Entre réalité et fiction. L'univers de la photographe assume un paradoxe ; il parvient à concilier ultra-réalisme et magie. Dans "Nocturnal visitor", la noirceur capte le regard pour révéler ensuite la mise en scène. Saisie en vol, la chauve-souris apparaît pourtant figée. Etrange fascination. Le surréalisme n'est pas loin...
A toi de voir...

NB : finalement, j'abandonne. Le golfe de Botnie et Leo n'ont pu faire le poids face à mon pull bio déformé au premier lavage et mes hésitations devant le tri sélectif (impossible de me souvenir si l'emballage de mes corn-flakes doit finir dans la poubelle bleue ou la poubelle verte).
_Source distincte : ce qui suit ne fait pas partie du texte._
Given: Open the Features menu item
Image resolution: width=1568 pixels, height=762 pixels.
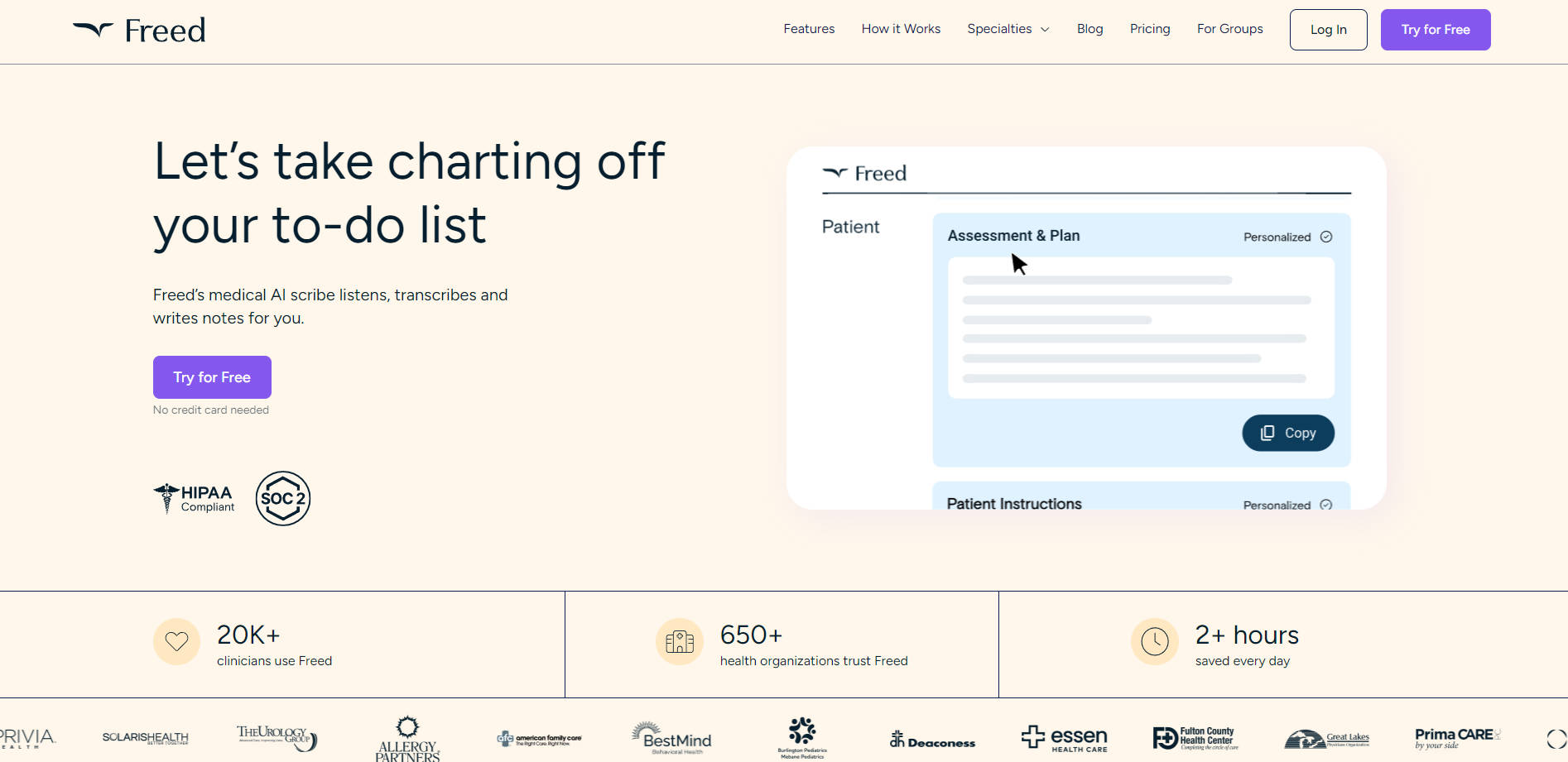Looking at the screenshot, I should pos(809,29).
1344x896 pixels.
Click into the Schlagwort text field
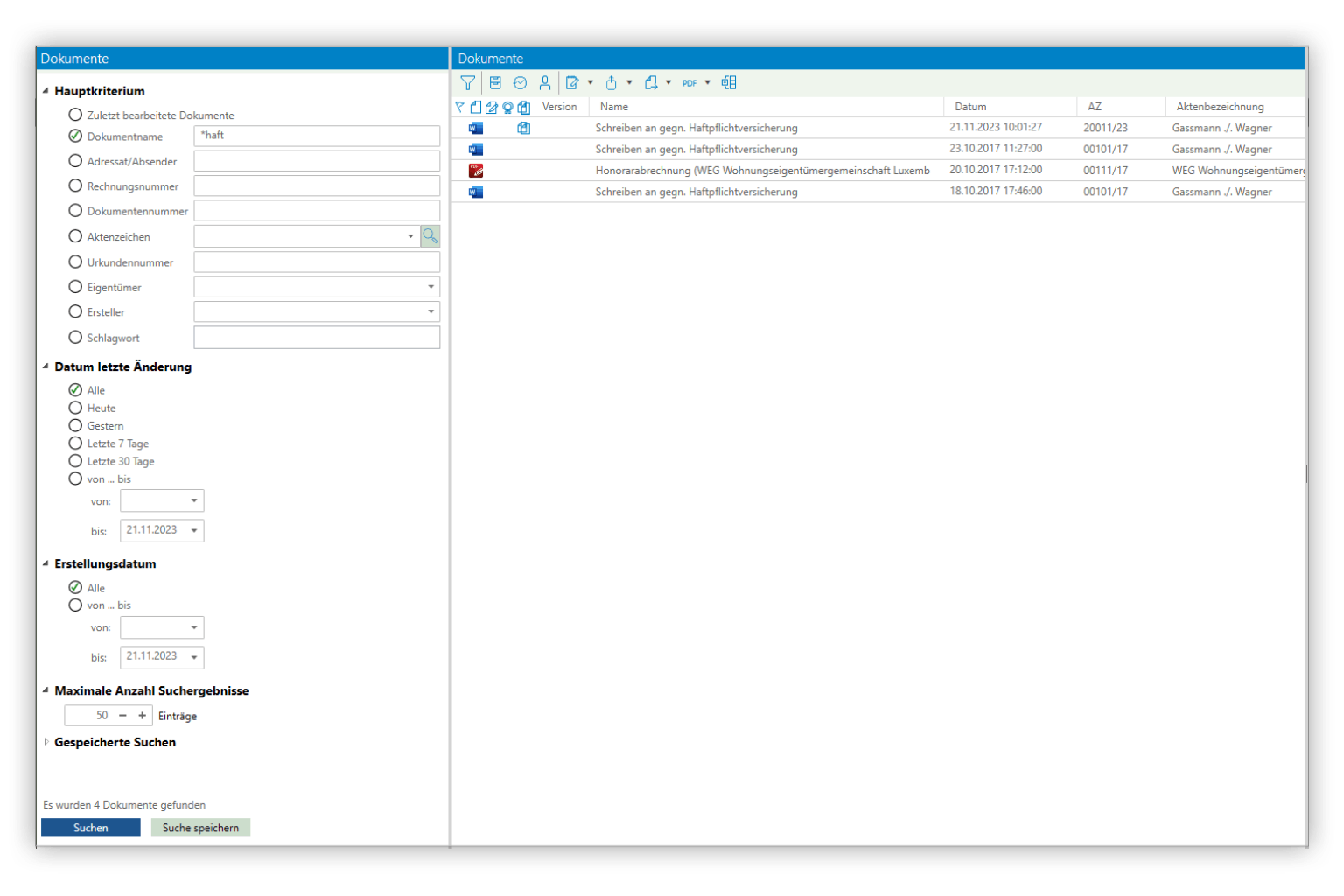click(317, 338)
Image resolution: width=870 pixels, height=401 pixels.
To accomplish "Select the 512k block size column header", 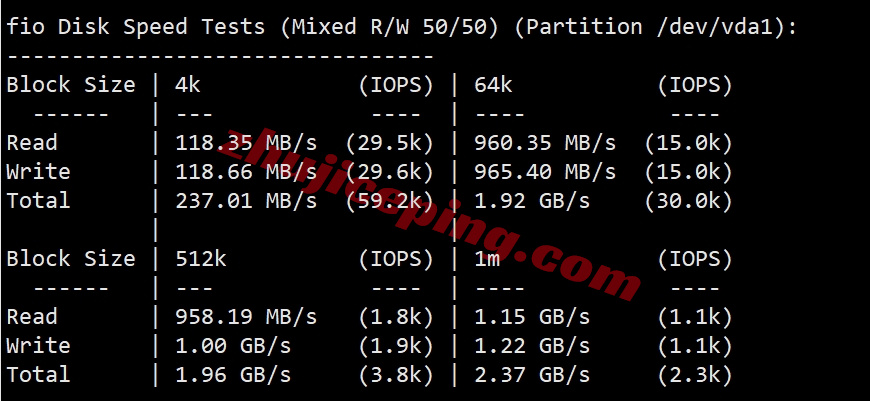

La semaine prochaine, je retrouve donc avec délectation mon bonheur citadin : la douce odeur de la pollution et la beauté des façades graffées.


Photos courtoisie Galerie La Ferronnerie

Merci à Alain Rémond et Jérôme Garcin.

Exposition "Etrange fascination"
Du 17/04/08 au 31/05/08
Galerie la Ferronnerie
40 rue de la Folie-Méricourt
75011 Paris
http://www.galerielaferronnerie.fr/

6 avril 2008

Voir ou être vu ?


ETRE VU

A voir en écoutant : Eight Dayz - What’s So Strange About Me




"
Rue Quincampoix, n°44. Galerie du jour agnès b. Exposition "Des jeunes gens mödernes - Post Punk, Cold Wave et Culture Novö en France - 1978-1983".
Sur l'asphalte parisien, une foule jeans slims et blousons de cuir est amassée.
Ecrasante cohue dans l'arrière-cour.

A l'intérieur, les époques se mêlent : un hasardeux rock critic, falacieux vétéran des 80's, titube ; de délicates aficionadas du Baron découvrent enfin les sources underground de leur branchitude ; deux réchappés des excès de l'époque regardent les photographies exposées, se souvenant qu'ils ne se souviennent de rien ; un journaliste interviewe fébrilement le dandy pop, hybride entre David Bowie et Bryan Ferry.

Tumulte et tourbillon. Les mondaines bises claquent, les intéressés échanges de cartes s'orchestrent et les inconnus anonymes frétillent d'y être.
Il fait chaud, très chaud ; où est la Cold Wave ?"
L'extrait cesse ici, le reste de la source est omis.